I tried to calculate the complex Fourier series of $f(x)=e^{-x}~~(-1<x≤1),~~f(x+2)=f(x)$ but there's a point that I don't understand.
I calculated $C_n$ and formed like this $$C_n=\frac{1}{2}\int_{-1}^1e^{-(1+in\pi)x}dx\\=\frac{1}{2}(\frac{e^{1+in\pi}}{1+in\pi}-\frac{e^{-(1+in\pi)}}{1+in\pi})$$ but the answer is $f(x)\sim \frac{e^2-1}{2e}\sum_{n=-\infty}^{\infty}\frac{(-1)^n}{1+in\pi}e^{in\pi x}$ I know I should apply $\cos(z)=\frac{e^{iz}+e^{-iz}}{2}$ but how should I apply this and transform like this answer? I'm confused. Can someone tell me how to do that? Thank you in advance.

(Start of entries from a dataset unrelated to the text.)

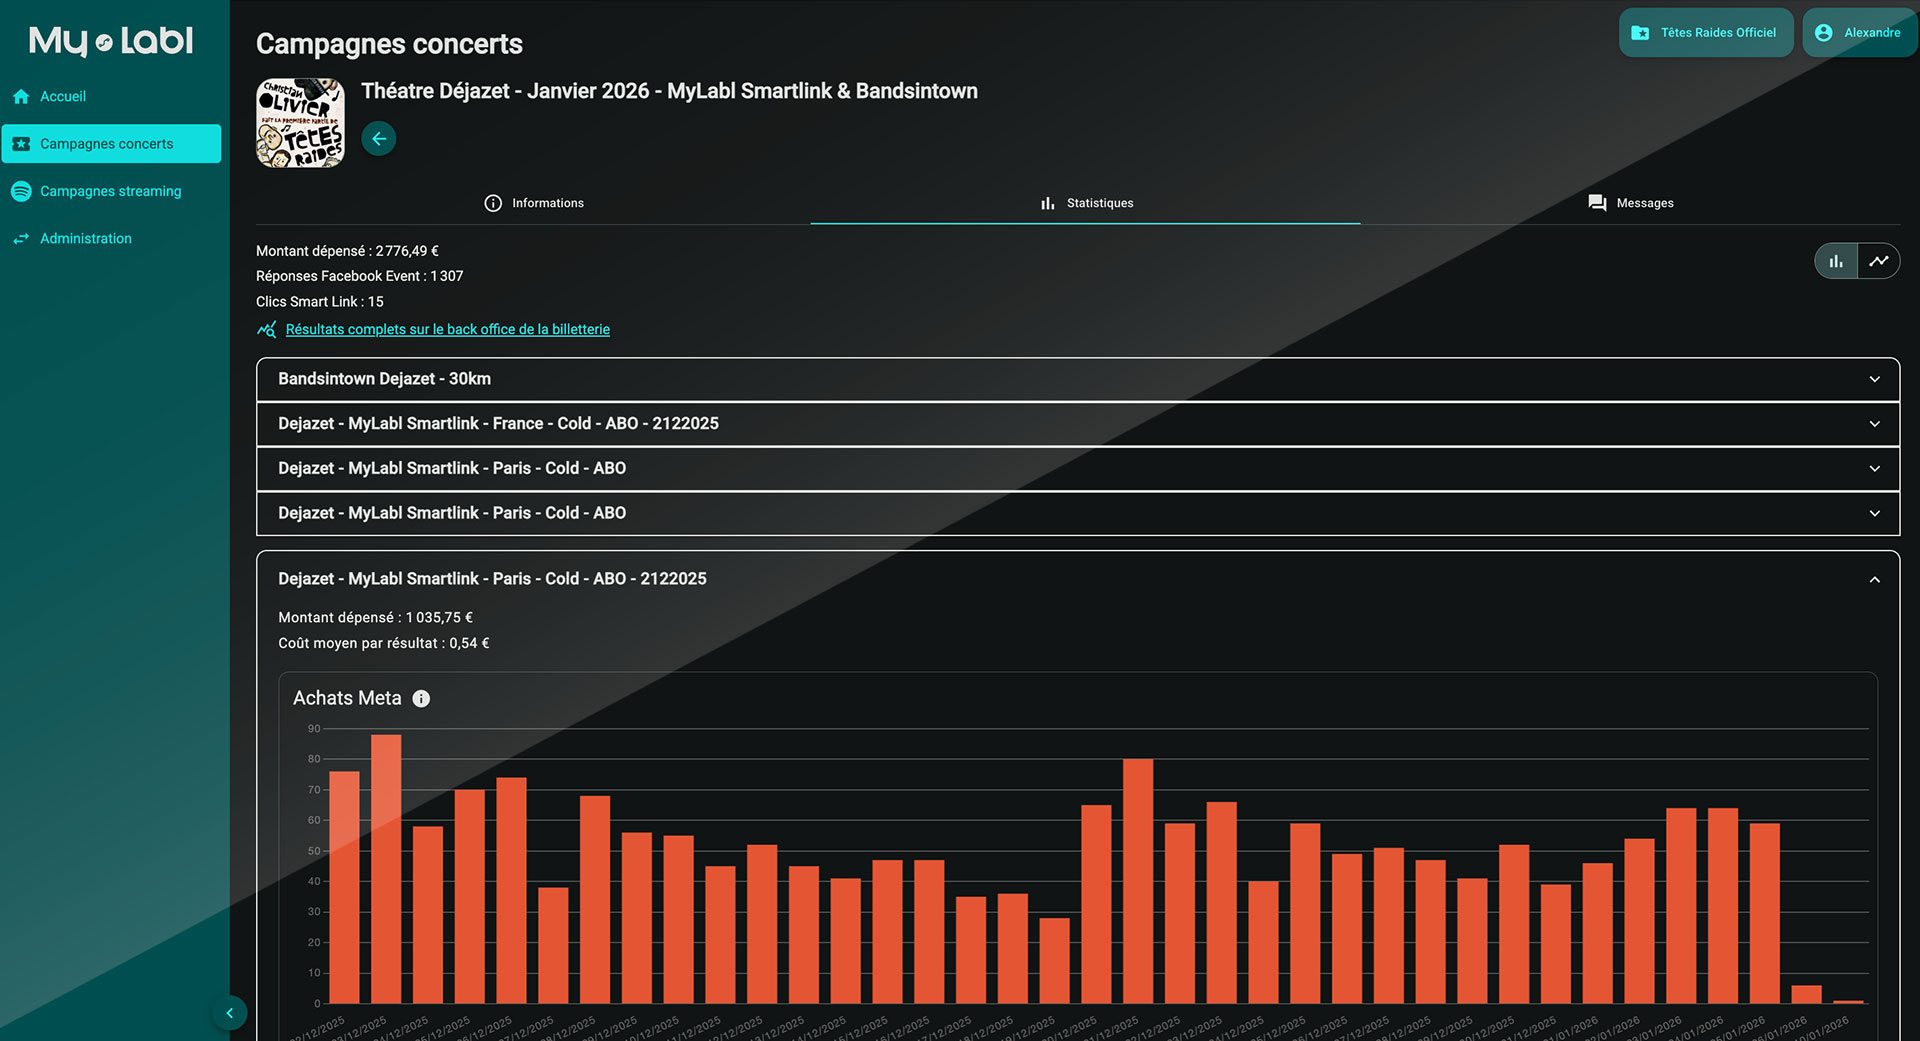The height and width of the screenshot is (1041, 1920).
Task: Open the Têtes Raides Officiel artist selector
Action: point(1705,33)
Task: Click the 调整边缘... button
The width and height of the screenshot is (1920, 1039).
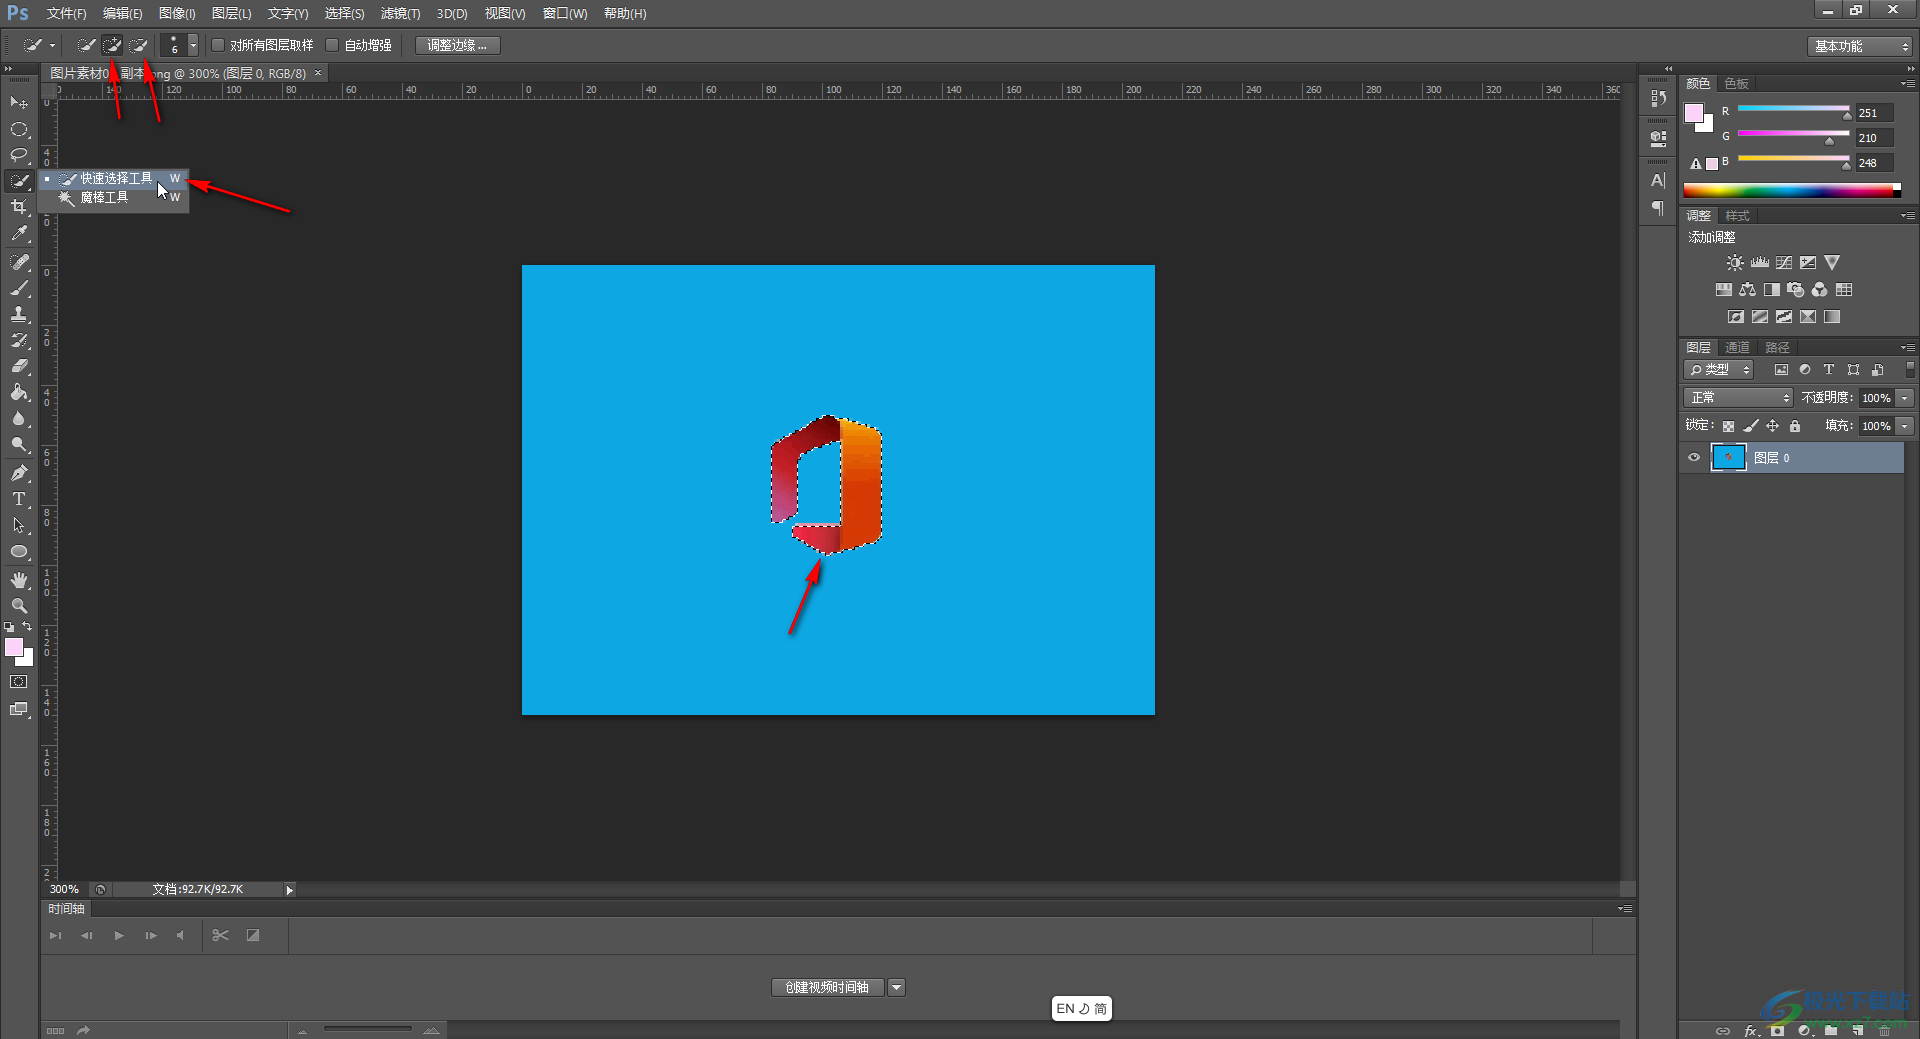Action: [x=457, y=45]
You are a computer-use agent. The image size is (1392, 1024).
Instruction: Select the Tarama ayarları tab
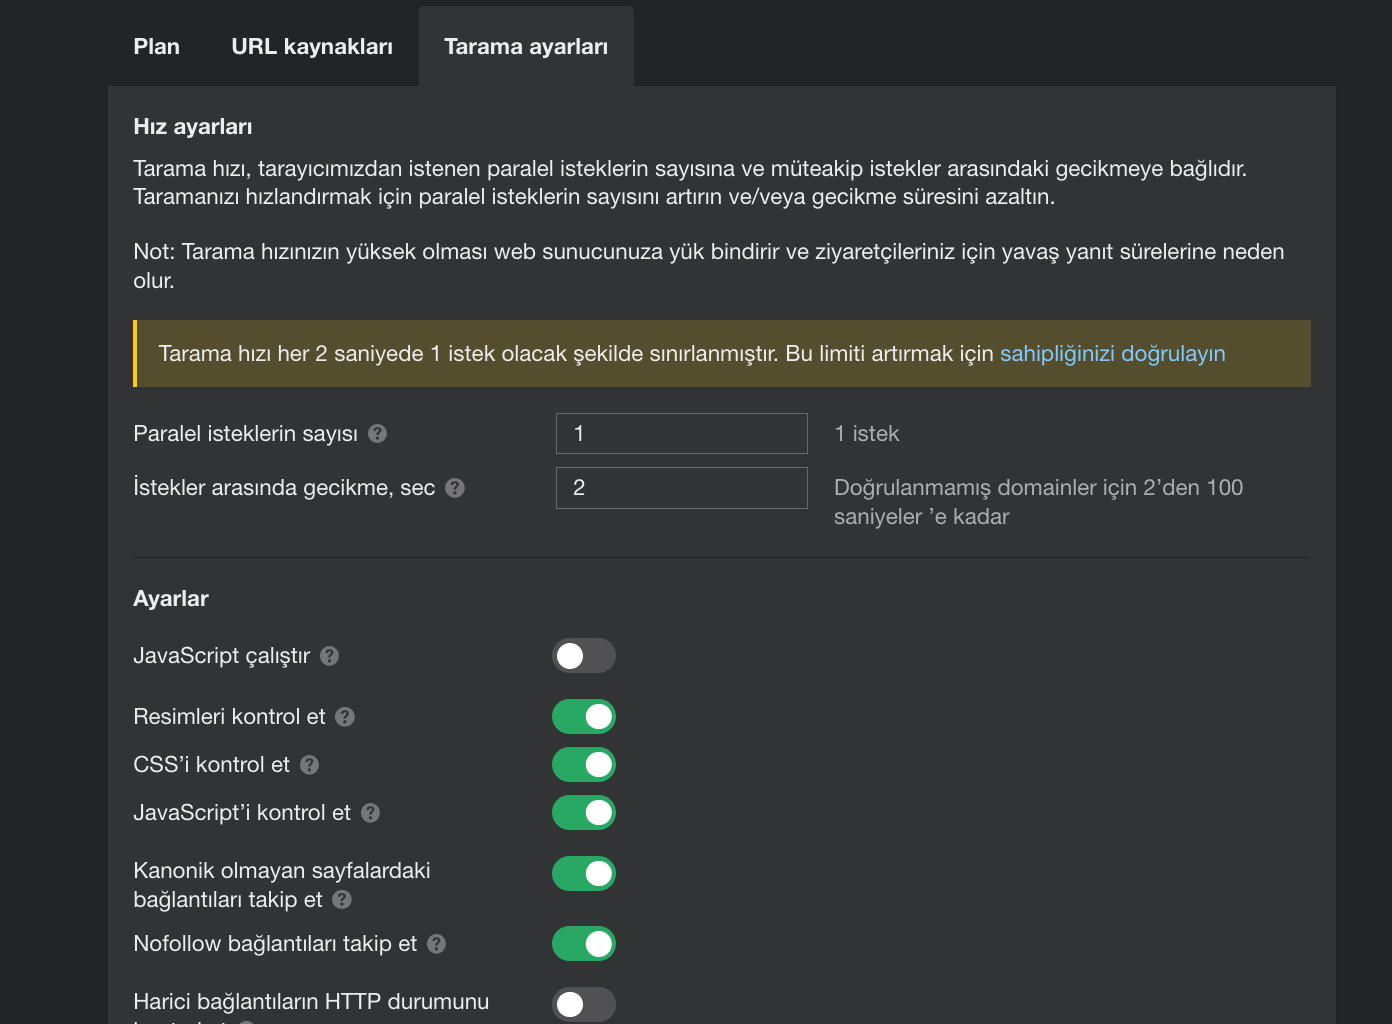(525, 46)
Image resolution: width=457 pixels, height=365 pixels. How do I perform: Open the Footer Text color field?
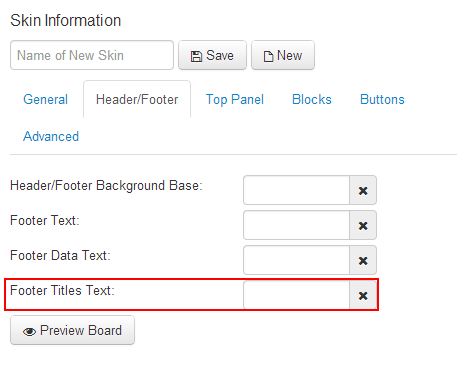296,225
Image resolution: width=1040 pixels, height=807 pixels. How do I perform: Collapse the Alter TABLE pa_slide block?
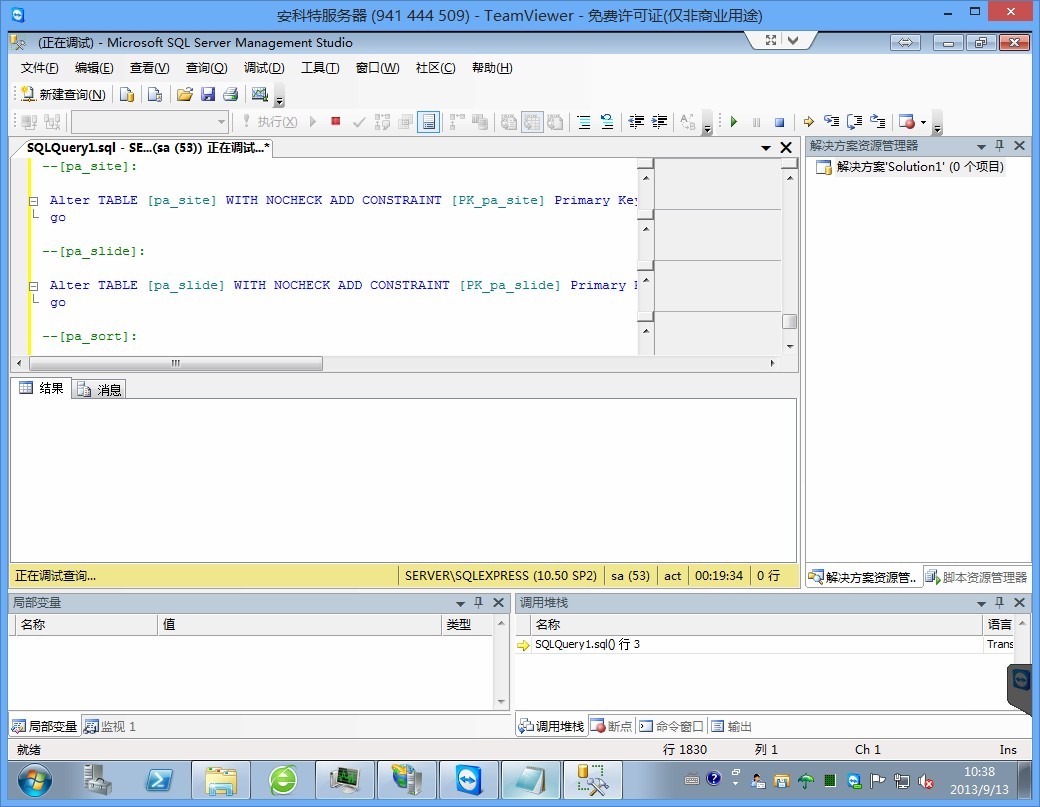(33, 286)
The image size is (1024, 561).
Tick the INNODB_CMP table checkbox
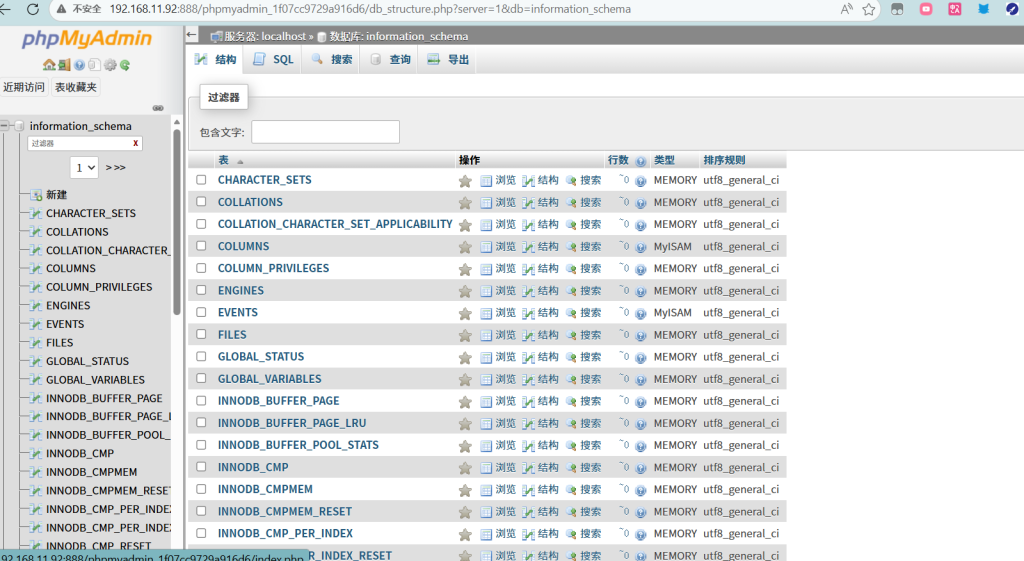click(201, 467)
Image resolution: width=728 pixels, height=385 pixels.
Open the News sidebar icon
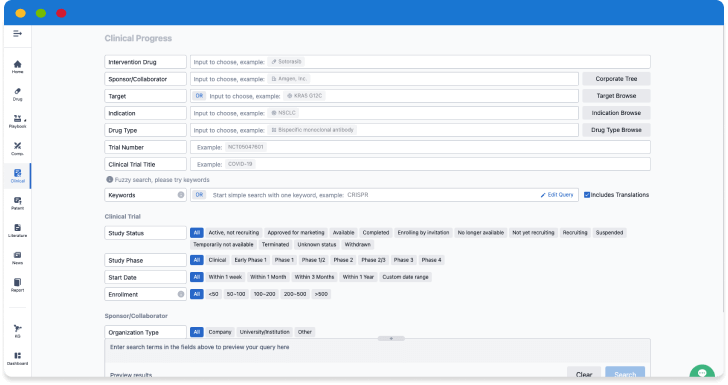tap(17, 258)
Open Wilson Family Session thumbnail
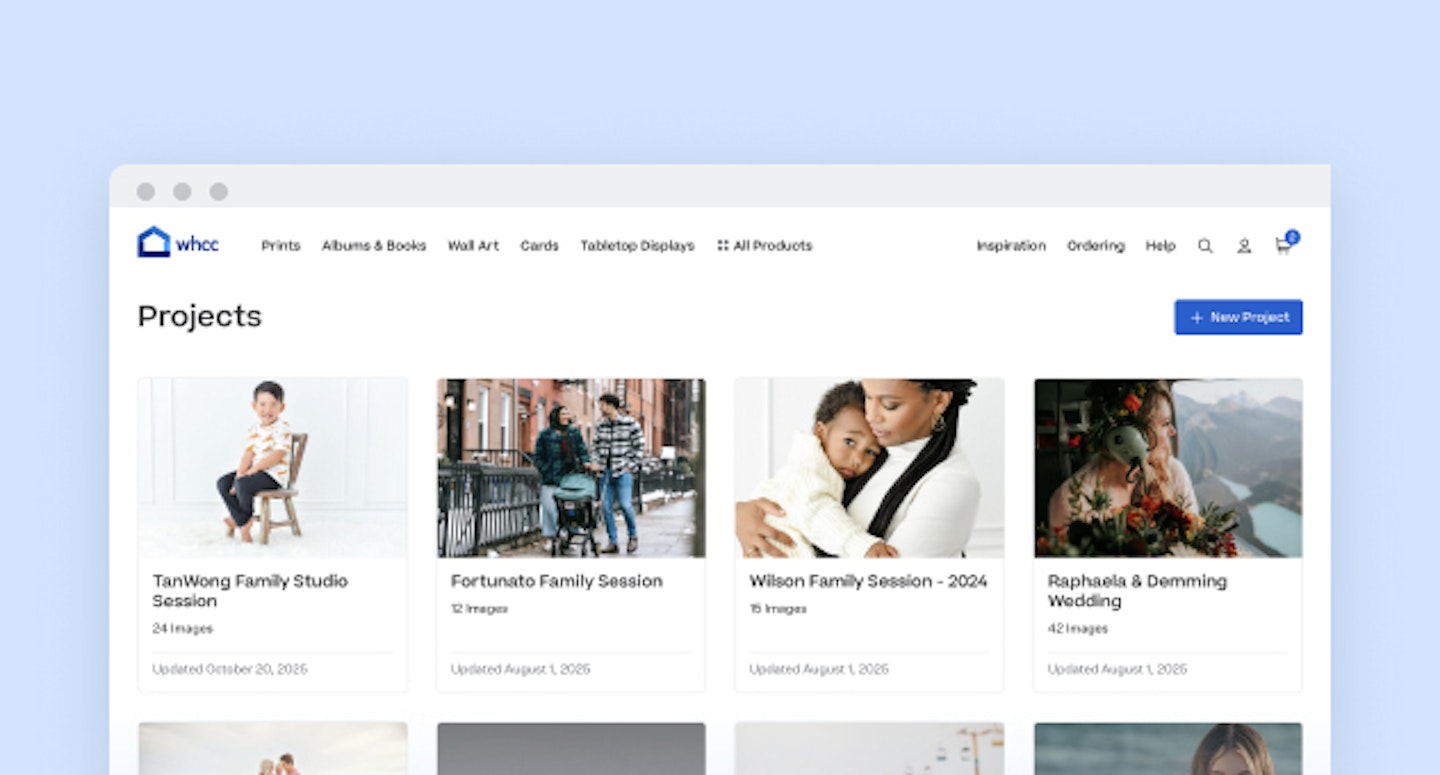 [x=869, y=467]
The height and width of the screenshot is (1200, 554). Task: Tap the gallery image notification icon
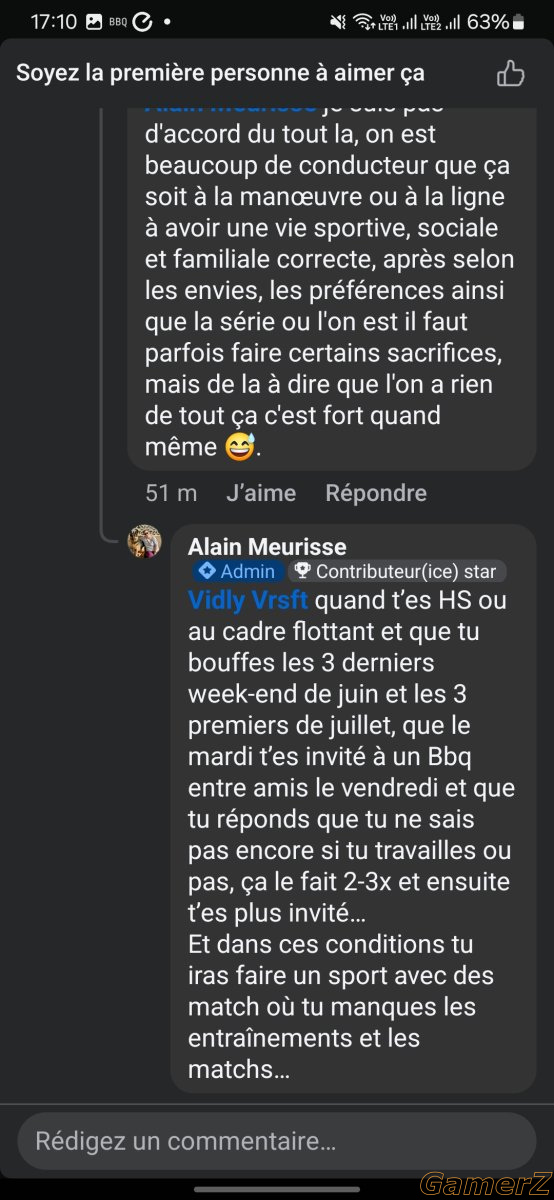click(x=94, y=21)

You got the Fourier coefficient $$ C_n=\frac{1}{2}\left(\frac{e^{1+in\pi}}{1+in\pi}-\frac{e^{-(1+in\pi)}}{1+in\pi}\right). $$ Now $e^{\pm in\pi}=(e^{\pm i\pi})^n=(-1)^n$ and in general $e^{a+b}=e^ae^b$, so in fact $$ C_n = \frac{1}{2}(-1)^n\frac{e-e^{-1}}{1+in\pi} = \frac{e^2-1}{2e}(-1)^n\frac{1}{1+in\pi} . $$ If you sum these up, you get exactly the formula you quote.